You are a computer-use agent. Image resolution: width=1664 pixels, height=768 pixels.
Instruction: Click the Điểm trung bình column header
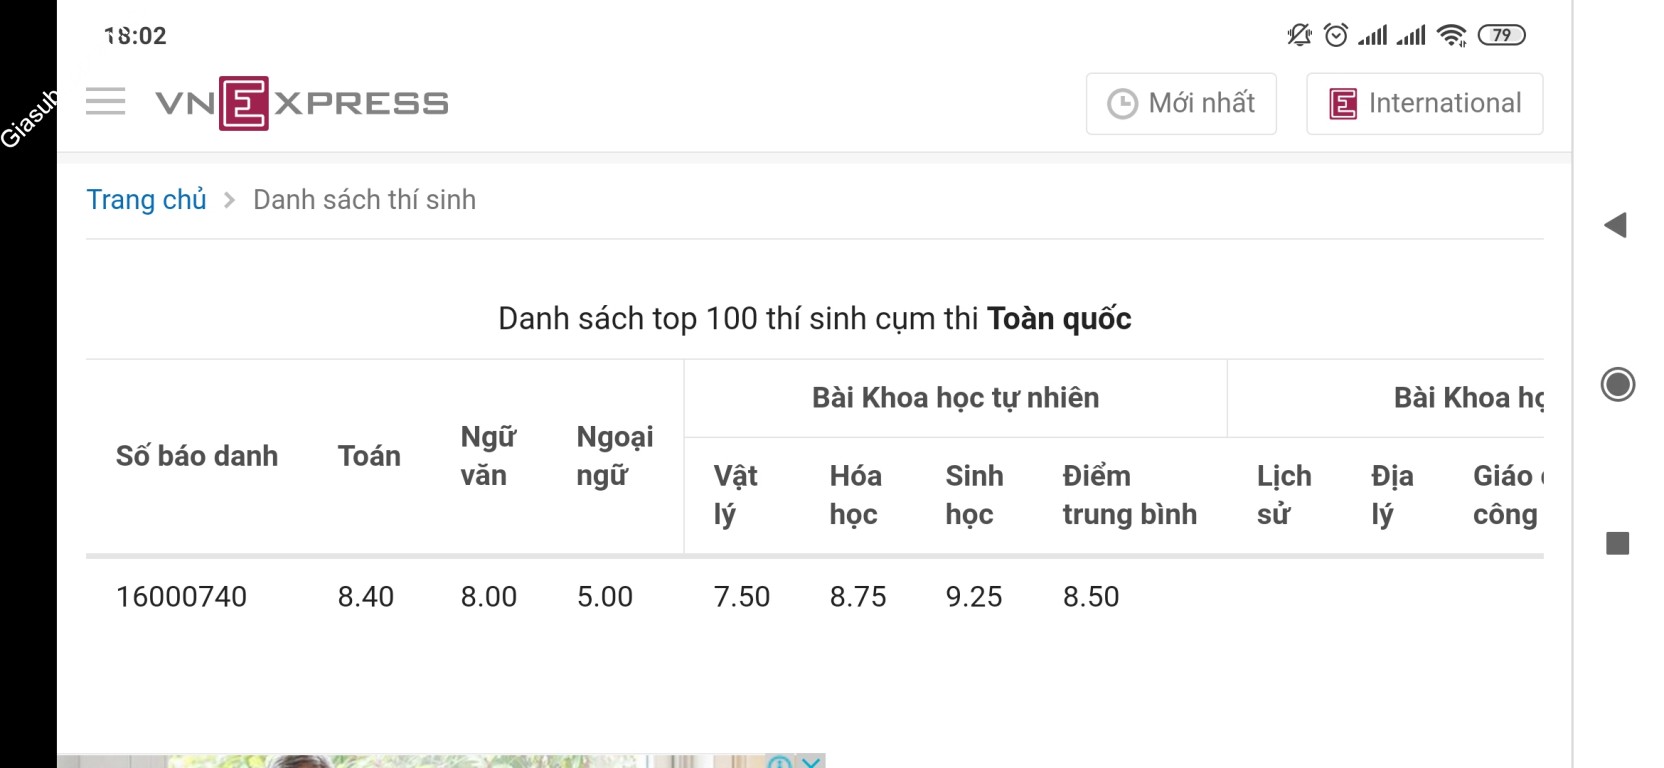1129,495
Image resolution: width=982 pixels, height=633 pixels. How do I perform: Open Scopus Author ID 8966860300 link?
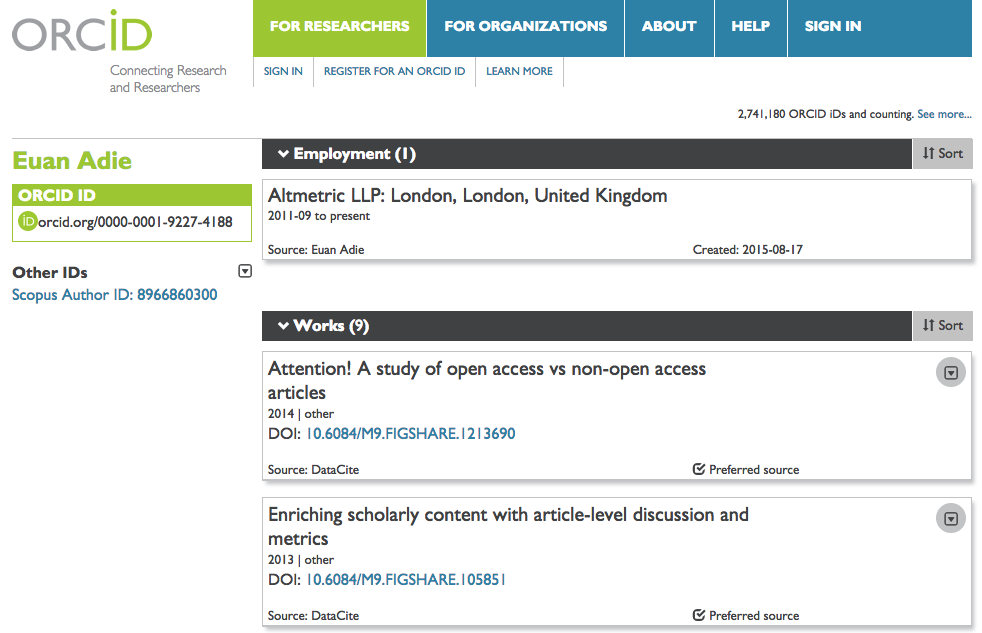point(115,295)
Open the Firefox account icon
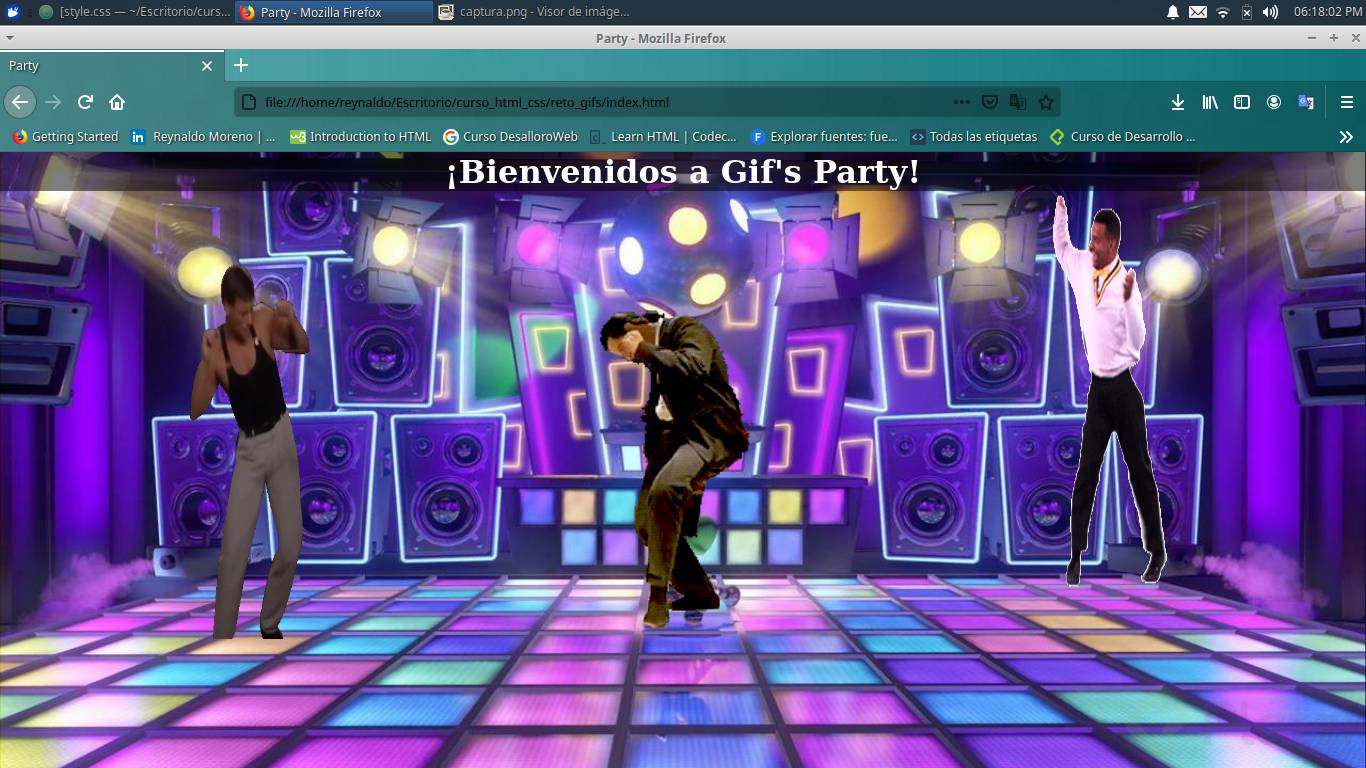The height and width of the screenshot is (768, 1366). [1273, 101]
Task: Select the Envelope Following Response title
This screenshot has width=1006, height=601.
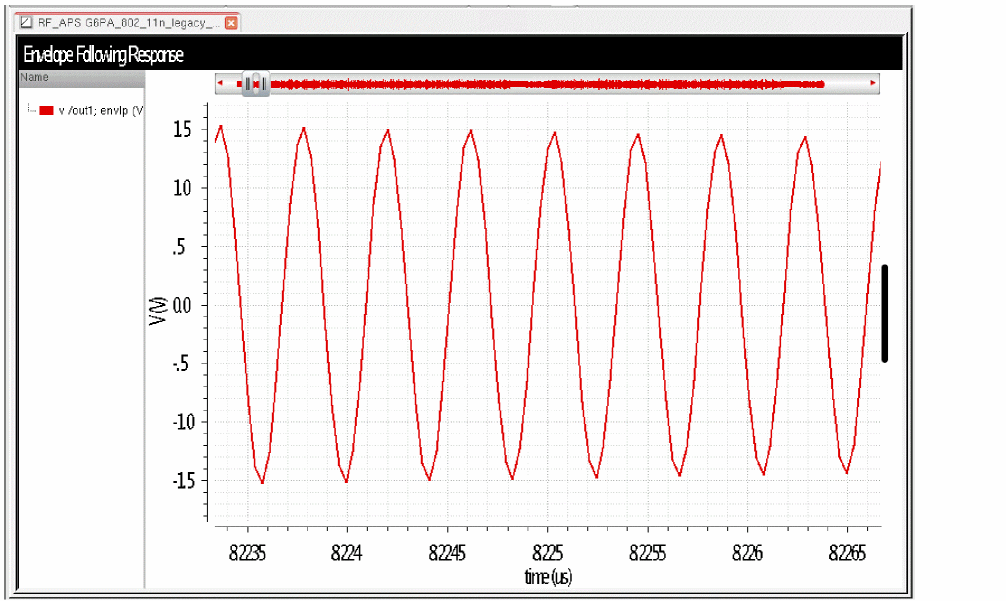Action: click(103, 55)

+ + +

Go to the line above holding "Instruction: Click the", then copy exactly each line down to and including the one holding "Task: Select the", leaving pictures out.

## [Exercise result]
Instruction: Click the Điểm trung bình column header
1129,495
Image resolution: width=982 pixels, height=633 pixels. How do I perform: Open Scopus Author ID 8966860300 link?
point(115,295)
Open the Firefox account icon
The height and width of the screenshot is (768, 1366). [1273, 101]
Task: Select the Envelope Following Response title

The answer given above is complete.